When Jessica regains consciousness in a French hospital on the day after the Paris attacks, all she can think of is fleeing the site of the horror she survived. But Patrick, the steadfast friend who hasn’t left her side, urges her to reconsider her decision. Worn down by his insistence, she reluctantly agrees to follow through with the trip they’d planned before the tragedy.

“The pages found you,” Patrick whispered.

“Now you need to figure out what they’re trying to say.”

During a stop at a country flea market, Jessica finds a faded document concealed in an antique. As new friends help her to translate the archaic French, they uncover the story of Adeline Baillard, a young woman who lived centuries before—her faith condemned, her life endangered, her community decimated by the Huguenot persecution.

“I write for our descendants, for those who will not understand the cost of our survival.”

Determined to learn the Baillard family’s fate, Jessica retraces their flight from France to England, spurred on by a need she doesn’t understand.

Could this stranger who lived three hundred years before hold the key to Jessica’s survival?

I once again find myself in a position where I’m hesitant to write a review because I’m not entirely sure that my issues with the book are the author’s fault, but her name will be associated with my comments.

I’ve been reviewing (writing and editing) books for a while now. Though I may not care for the characters or certain plot elements, the stories are – for the most part – fairly well-written. That has not been the case for the last couple of books I’ve read. For the last book, I attributed it to the book being mis-marketed (calling it women’s fiction when it’s really literary). After reading another book published by the same house with many of the same issues, however, I’m beginning to reconsider my stance.

Here’s the deal: I love the idea of this book. The concept intrigues me. The execution, however, nearly bored me. The novel starts with all kind of backstory and information – I never get to see the characters interact, so when Jessica has her nervous breakdown, I was unmoved. Instead of feeling her pain, I was just reading the account of it on the page.

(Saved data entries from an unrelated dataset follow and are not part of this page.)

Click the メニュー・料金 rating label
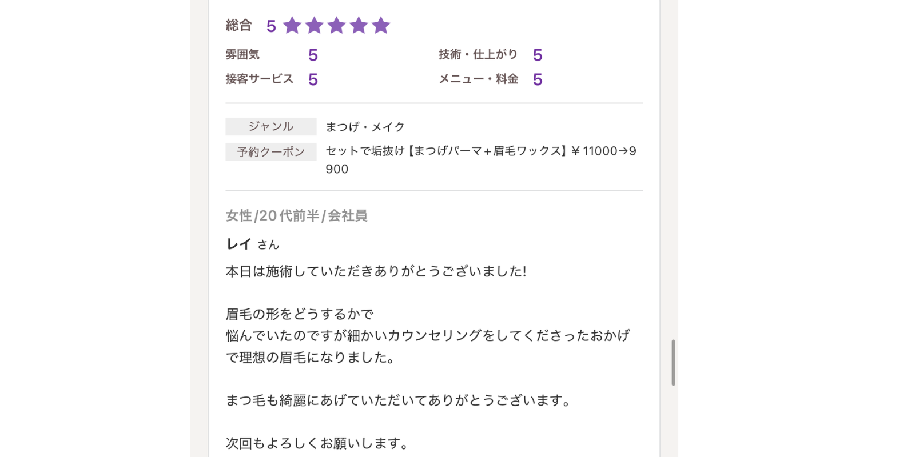 click(478, 79)
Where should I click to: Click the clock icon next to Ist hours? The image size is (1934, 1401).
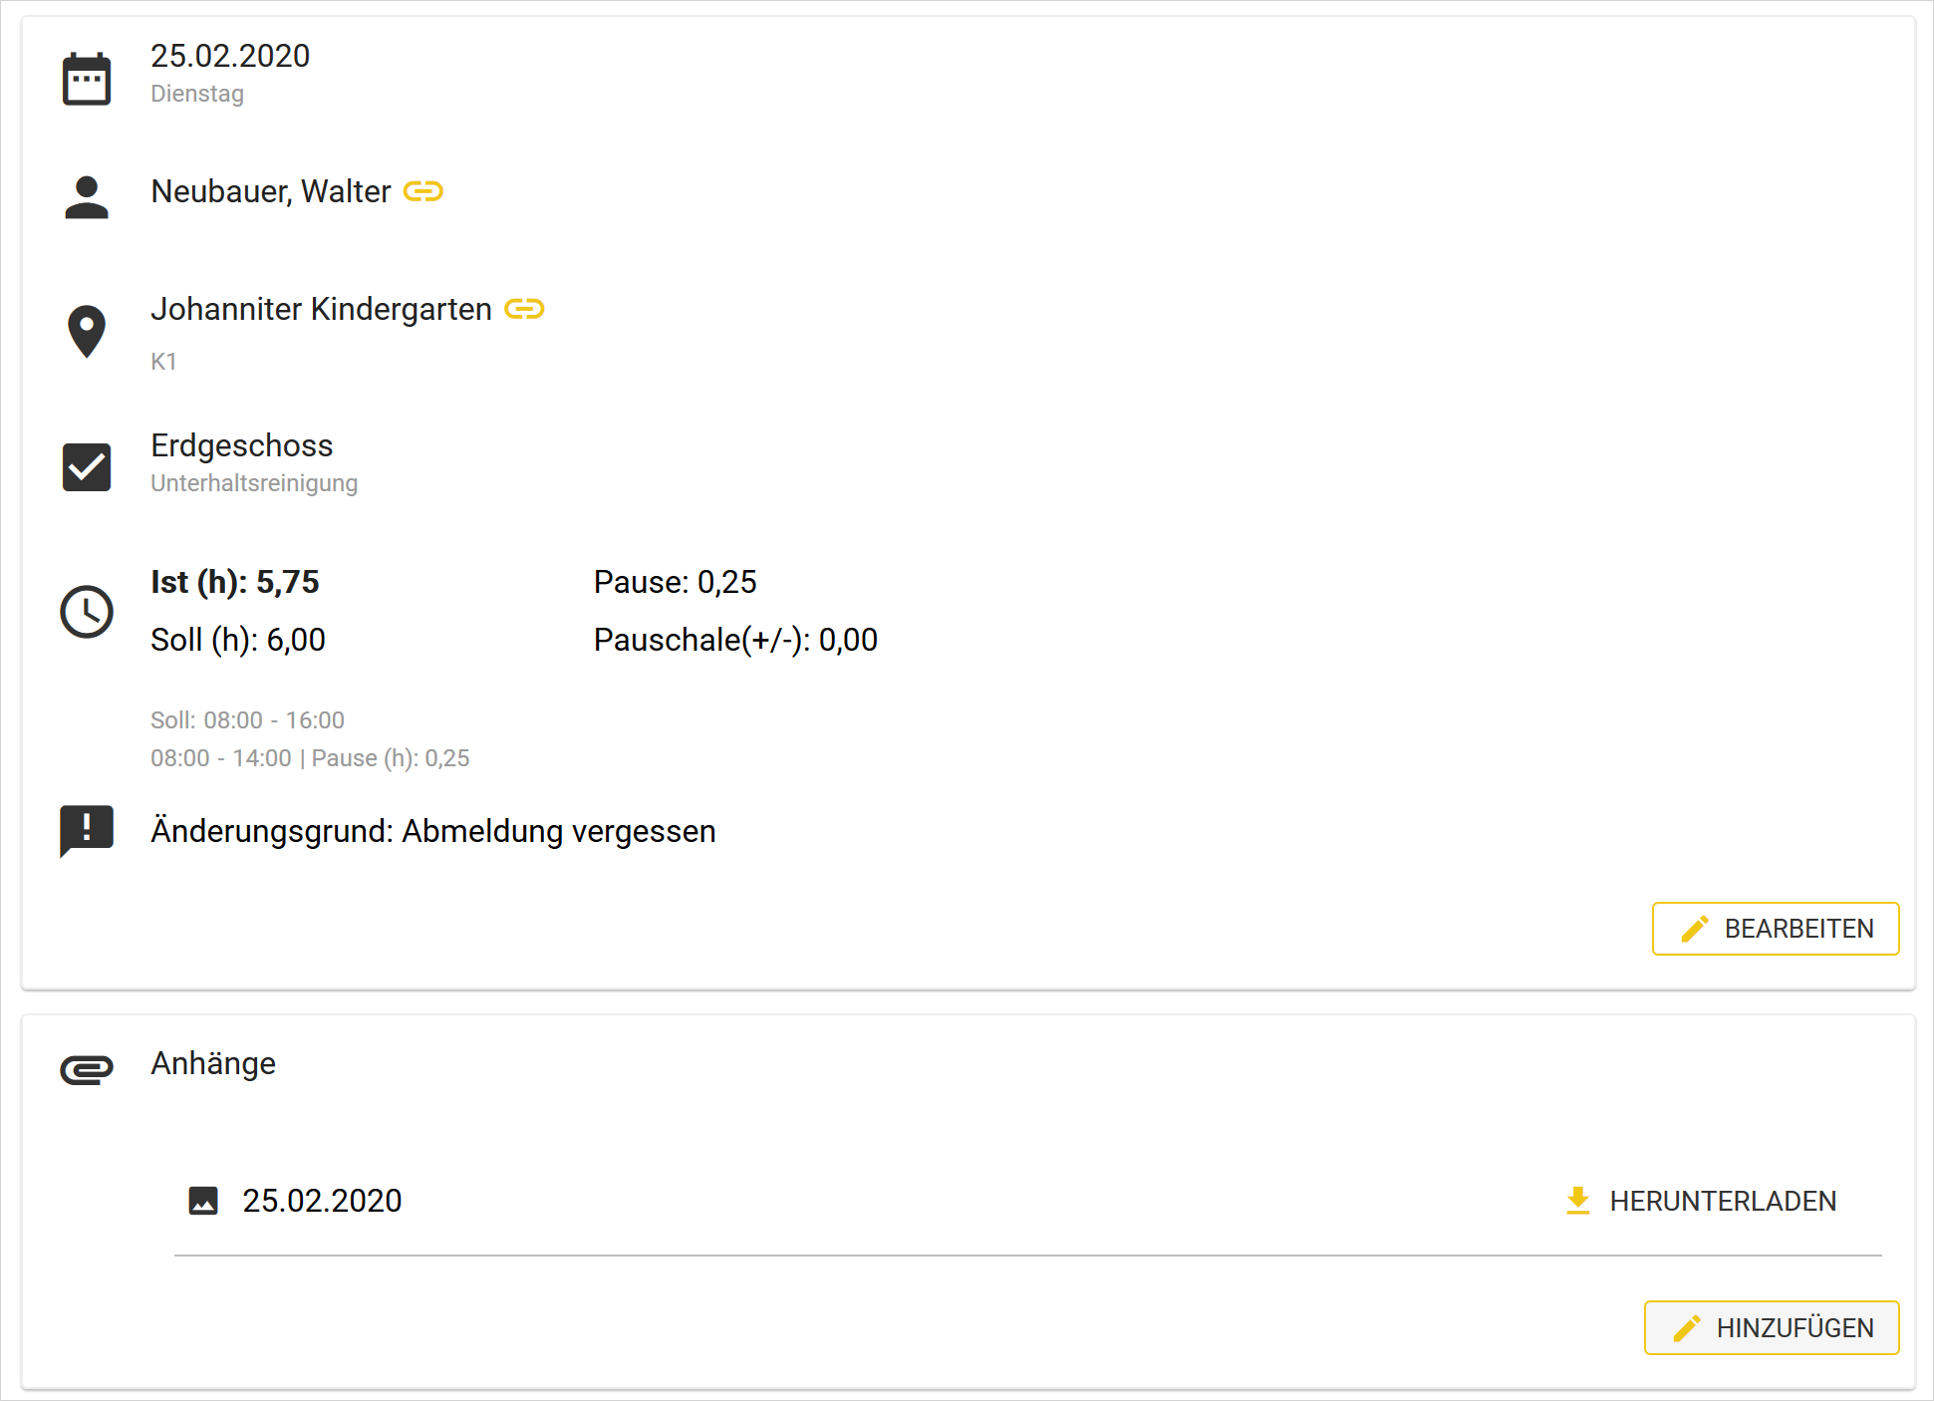click(87, 611)
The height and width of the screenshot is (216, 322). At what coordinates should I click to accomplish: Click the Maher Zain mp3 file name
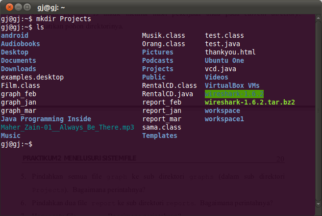click(x=67, y=127)
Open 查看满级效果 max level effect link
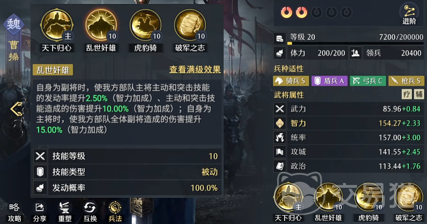Viewport: 427px width, 224px height. (195, 69)
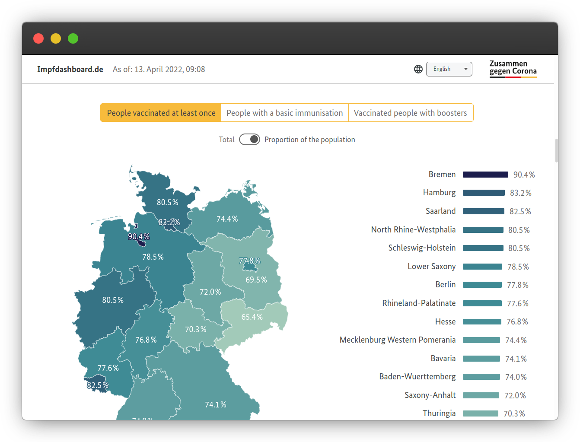The height and width of the screenshot is (442, 580).
Task: Switch to the People with a basic immunisation tab
Action: point(284,112)

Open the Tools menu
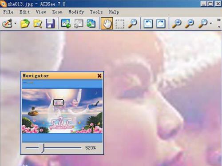point(96,12)
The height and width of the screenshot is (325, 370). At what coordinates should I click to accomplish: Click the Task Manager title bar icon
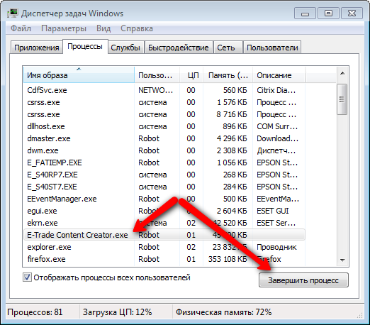tap(12, 13)
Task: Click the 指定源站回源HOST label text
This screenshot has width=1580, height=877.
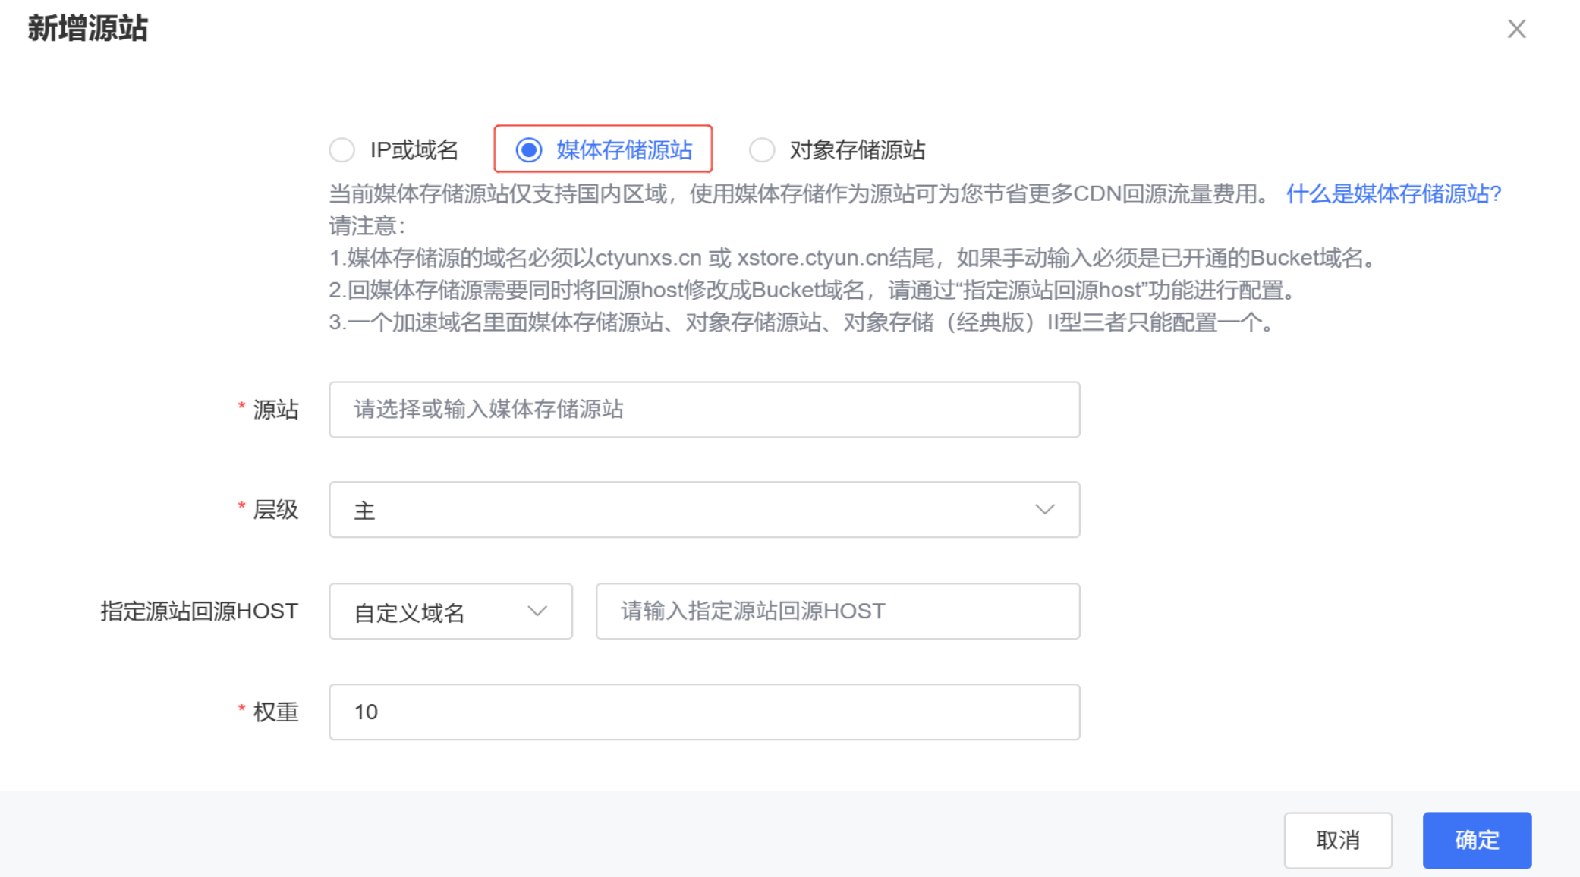Action: [199, 611]
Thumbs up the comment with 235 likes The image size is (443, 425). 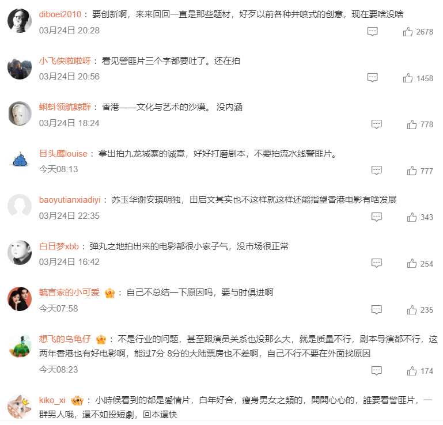coord(412,310)
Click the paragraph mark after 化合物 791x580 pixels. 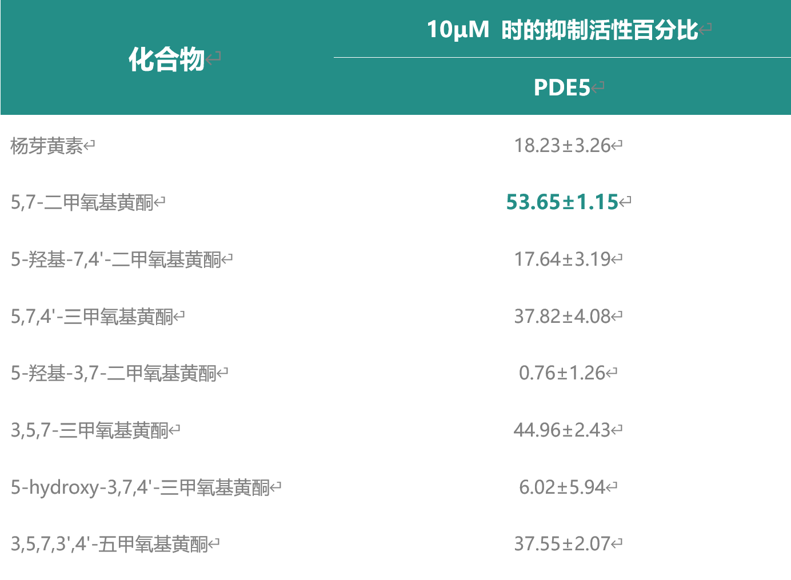coord(214,59)
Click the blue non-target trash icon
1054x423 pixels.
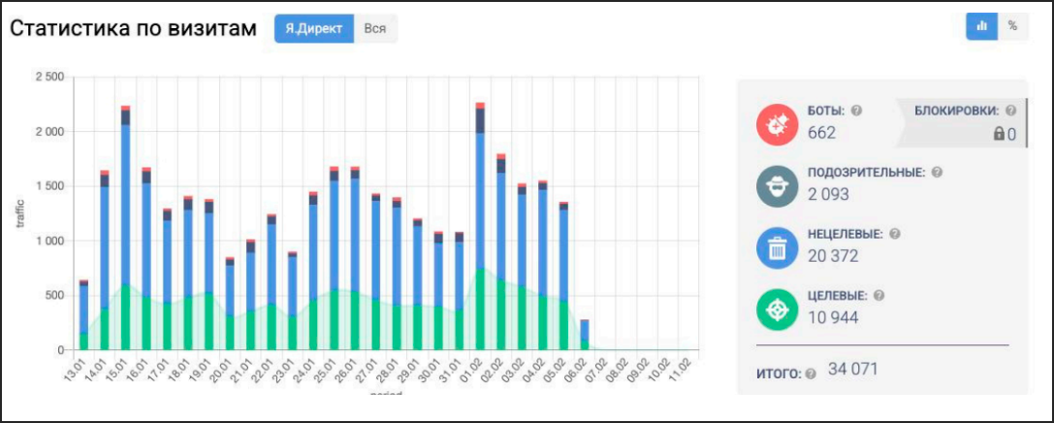[777, 246]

Then there’s the punctuation: How many times should a book … Do all of the characters … (Why does everyone have to pause when they speak?) And even though I never connected emotionally with the characters, I did have certain expectations. Most of them were mid-thirties and older, but they would all slip into high school girl mode! Excited about something? Let’s yell about it! I expected them to bust out in OMG! LOL!

I don’t fault the author for those issues, though – I wish one of editors would have caught those things. I wish the standard was as high as it used to be, then – perhaps – this book would have been a must-read, can’t-put-it-down, I-want-to-give-it-to-my-friends. Instead, I plodded my way through it, skimming pages and wishing I had connected on a deeper level.

*I received a free copy of this book from Booklook Bloggers. The opinions are my own.